(Saved entries)
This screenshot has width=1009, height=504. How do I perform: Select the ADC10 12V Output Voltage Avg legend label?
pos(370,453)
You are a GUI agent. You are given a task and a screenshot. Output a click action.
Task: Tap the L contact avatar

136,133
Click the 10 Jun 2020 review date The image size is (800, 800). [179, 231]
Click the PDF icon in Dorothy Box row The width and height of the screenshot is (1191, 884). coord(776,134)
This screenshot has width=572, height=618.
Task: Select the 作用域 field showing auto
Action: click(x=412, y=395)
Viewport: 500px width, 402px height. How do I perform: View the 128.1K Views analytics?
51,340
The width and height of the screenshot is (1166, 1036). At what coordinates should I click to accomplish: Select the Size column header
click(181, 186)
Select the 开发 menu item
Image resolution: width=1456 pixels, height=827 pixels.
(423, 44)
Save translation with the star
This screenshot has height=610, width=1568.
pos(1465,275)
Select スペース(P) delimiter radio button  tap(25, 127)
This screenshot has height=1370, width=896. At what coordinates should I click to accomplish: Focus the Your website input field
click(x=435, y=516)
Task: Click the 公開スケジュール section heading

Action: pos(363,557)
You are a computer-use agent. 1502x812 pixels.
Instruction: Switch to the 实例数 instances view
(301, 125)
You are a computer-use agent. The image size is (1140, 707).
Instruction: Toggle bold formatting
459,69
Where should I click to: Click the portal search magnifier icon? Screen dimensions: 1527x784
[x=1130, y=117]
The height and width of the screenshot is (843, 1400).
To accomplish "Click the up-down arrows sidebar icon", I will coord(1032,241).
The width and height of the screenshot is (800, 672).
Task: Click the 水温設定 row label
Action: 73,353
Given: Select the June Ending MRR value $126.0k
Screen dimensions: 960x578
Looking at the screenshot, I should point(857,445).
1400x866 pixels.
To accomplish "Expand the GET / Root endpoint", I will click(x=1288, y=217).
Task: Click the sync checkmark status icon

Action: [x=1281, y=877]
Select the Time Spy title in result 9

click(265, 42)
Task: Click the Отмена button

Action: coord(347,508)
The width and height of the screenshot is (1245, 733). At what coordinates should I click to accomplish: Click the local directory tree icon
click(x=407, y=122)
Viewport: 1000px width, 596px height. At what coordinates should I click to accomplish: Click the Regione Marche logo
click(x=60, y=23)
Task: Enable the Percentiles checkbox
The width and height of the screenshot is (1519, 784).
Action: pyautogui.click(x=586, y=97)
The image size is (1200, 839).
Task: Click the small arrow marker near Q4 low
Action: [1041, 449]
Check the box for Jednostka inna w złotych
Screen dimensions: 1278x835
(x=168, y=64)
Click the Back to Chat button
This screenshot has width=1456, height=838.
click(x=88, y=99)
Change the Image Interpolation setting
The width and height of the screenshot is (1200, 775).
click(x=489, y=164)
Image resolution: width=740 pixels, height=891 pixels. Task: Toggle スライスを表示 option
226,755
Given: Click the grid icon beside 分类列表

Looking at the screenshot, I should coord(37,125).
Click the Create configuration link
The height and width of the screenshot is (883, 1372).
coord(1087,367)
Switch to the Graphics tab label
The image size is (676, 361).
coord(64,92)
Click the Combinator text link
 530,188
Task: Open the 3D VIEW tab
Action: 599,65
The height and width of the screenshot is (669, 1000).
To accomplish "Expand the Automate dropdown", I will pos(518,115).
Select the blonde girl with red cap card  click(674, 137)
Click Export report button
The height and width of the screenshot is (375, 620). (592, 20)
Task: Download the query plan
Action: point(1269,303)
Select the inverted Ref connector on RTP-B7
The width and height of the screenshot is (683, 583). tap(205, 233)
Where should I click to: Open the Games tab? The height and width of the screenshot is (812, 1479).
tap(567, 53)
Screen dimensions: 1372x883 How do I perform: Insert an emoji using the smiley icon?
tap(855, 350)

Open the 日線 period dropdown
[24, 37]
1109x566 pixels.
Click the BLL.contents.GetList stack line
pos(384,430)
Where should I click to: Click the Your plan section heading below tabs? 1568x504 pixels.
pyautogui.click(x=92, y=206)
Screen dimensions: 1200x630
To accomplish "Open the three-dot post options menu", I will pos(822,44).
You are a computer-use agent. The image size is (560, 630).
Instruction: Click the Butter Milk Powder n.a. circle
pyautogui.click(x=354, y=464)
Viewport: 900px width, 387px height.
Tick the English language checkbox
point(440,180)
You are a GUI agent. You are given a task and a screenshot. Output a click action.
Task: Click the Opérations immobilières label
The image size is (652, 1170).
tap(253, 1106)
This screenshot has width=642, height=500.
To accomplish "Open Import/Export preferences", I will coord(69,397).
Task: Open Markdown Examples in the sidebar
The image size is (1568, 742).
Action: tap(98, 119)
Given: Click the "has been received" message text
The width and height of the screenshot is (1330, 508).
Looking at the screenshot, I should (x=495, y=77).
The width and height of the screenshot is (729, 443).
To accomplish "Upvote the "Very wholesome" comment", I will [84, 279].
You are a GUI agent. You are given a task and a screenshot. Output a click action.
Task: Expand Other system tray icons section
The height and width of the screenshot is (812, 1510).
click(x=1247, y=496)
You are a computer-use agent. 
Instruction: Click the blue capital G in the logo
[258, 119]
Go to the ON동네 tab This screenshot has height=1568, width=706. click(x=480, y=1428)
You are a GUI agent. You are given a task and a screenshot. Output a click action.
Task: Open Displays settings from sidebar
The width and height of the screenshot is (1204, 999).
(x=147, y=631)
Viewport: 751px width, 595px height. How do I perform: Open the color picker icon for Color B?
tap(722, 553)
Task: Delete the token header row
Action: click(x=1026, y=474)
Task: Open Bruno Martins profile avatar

## Set exercise
Reproduce every one of the lines above, word for word and in the same order.

## Complete answer
This screenshot has width=1009, height=504. How do I perform: Select the ADC10 12V Output Voltage Avg legend label?
pos(370,453)
You are a GUI agent. You are given a task and a screenshot. Output a click action.
Task: Tap the L contact avatar

136,133
Click the 10 Jun 2020 review date The image size is (800, 800). [179, 231]
Click the PDF icon in Dorothy Box row The width and height of the screenshot is (1191, 884). coord(776,134)
This screenshot has width=572, height=618.
Task: Select the 作用域 field showing auto
Action: click(x=412, y=395)
Viewport: 500px width, 402px height. How do I perform: View the 128.1K Views analytics?
51,340
The width and height of the screenshot is (1166, 1036). At what coordinates should I click to accomplish: Select the Size column header
click(181, 186)
Select the 开发 menu item
Image resolution: width=1456 pixels, height=827 pixels.
(423, 44)
Save translation with the star
This screenshot has height=610, width=1568.
pos(1465,275)
Select スペース(P) delimiter radio button  tap(25, 127)
This screenshot has height=1370, width=896. At what coordinates should I click to accomplish: Focus the Your website input field
click(x=435, y=516)
Task: Click the 公開スケジュール section heading

Action: pos(363,557)
You are a computer-use agent. 1502x812 pixels.
Instruction: Switch to the 实例数 instances view
(301, 125)
You are a computer-use agent. The image size is (1140, 707).
Instruction: Toggle bold formatting
459,69
Where should I click to: Click the portal search magnifier icon? Screen dimensions: 1527x784
[x=1130, y=117]
The height and width of the screenshot is (843, 1400).
To accomplish "Click the up-down arrows sidebar icon", I will coord(1032,241).
The width and height of the screenshot is (800, 672).
Task: Click the 水温設定 row label
Action: 73,353
Given: Select the June Ending MRR value $126.0k
Screen dimensions: 960x578
Looking at the screenshot, I should point(857,445).
1400x866 pixels.
To accomplish "Expand the GET / Root endpoint", I will click(x=1288, y=217).
Task: Click the sync checkmark status icon

Action: [x=1281, y=877]
Select the Time Spy title in result 9

click(265, 42)
Task: Click the Отмена button

Action: coord(347,508)
The width and height of the screenshot is (1245, 733). At what coordinates should I click to accomplish: Click the local directory tree icon
click(x=407, y=122)
Viewport: 1000px width, 596px height. At what coordinates should I click to accomplish: Click the Regione Marche logo
click(x=60, y=23)
Task: Enable the Percentiles checkbox
The width and height of the screenshot is (1519, 784).
Action: pyautogui.click(x=586, y=97)
The image size is (1200, 839).
Task: Click the small arrow marker near Q4 low
Action: [1041, 449]
Check the box for Jednostka inna w złotych
Screen dimensions: 1278x835
(x=168, y=64)
Click the Back to Chat button
This screenshot has width=1456, height=838.
click(x=88, y=99)
Change the Image Interpolation setting
The width and height of the screenshot is (1200, 775).
click(x=489, y=164)
Image resolution: width=740 pixels, height=891 pixels. Task: Toggle スライスを表示 option
226,755
Given: Click the grid icon beside 分类列表

Looking at the screenshot, I should coord(37,125).
Click the Create configuration link
The height and width of the screenshot is (883, 1372).
coord(1087,367)
Switch to the Graphics tab label
The image size is (676, 361).
coord(64,92)
Click the Combinator text link
 530,188
Task: Open the 3D VIEW tab
Action: 599,65
The height and width of the screenshot is (669, 1000).
To accomplish "Expand the Automate dropdown", I will pos(518,115).
Select the blonde girl with red cap card  click(674, 137)
Click Export report button
The height and width of the screenshot is (375, 620). (592, 20)
Task: Download the query plan
Action: point(1269,303)
Select the inverted Ref connector on RTP-B7
The width and height of the screenshot is (683, 583). tap(205, 233)
Where should I click to: Open the Games tab? The height and width of the screenshot is (812, 1479).
tap(567, 53)
Screen dimensions: 1372x883 How do I perform: Insert an emoji using the smiley icon?
tap(855, 350)

Open the 日線 period dropdown
[24, 37]
1109x566 pixels.
Click the BLL.contents.GetList stack line
pos(384,430)
Where should I click to: Click the Your plan section heading below tabs? 1568x504 pixels.
pyautogui.click(x=92, y=206)
Screen dimensions: 1200x630
To accomplish "Open the three-dot post options menu", I will pos(822,44).
You are a computer-use agent. The image size is (560, 630).
Instruction: Click the Butter Milk Powder n.a. circle
pyautogui.click(x=354, y=464)
Viewport: 900px width, 387px height.
Tick the English language checkbox
point(440,180)
You are a GUI agent. You are given a task and a screenshot. Output a click action.
Task: Click the Opérations immobilières label
The image size is (652, 1170).
tap(253, 1106)
This screenshot has width=642, height=500.
To accomplish "Open Import/Export preferences", I will coord(69,397).
Task: Open Markdown Examples in the sidebar
The image size is (1568, 742).
Action: tap(98, 119)
Given: Click the "has been received" message text
The width and height of the screenshot is (1330, 508).
Looking at the screenshot, I should (x=495, y=77).
The width and height of the screenshot is (729, 443).
To accomplish "Upvote the "Very wholesome" comment", I will [84, 279].
You are a GUI agent. You are given a task and a screenshot. Output a click action.
Task: Expand Other system tray icons section
The height and width of the screenshot is (812, 1510).
click(x=1247, y=496)
You are a computer-use agent. 
Instruction: Click the blue capital G in the logo
[258, 119]
Go to the ON동네 tab This screenshot has height=1568, width=706. click(x=480, y=1428)
You are a GUI agent. You are given a task and a screenshot. Output a click action.
Task: Open Displays settings from sidebar
The width and height of the screenshot is (1204, 999).
(x=147, y=631)
Viewport: 751px width, 595px height. How do I perform: Open the color picker icon for Color B?
tap(722, 553)
Task: Delete the token header row
Action: click(x=1026, y=474)
Task: Open Bruno Martins profile avatar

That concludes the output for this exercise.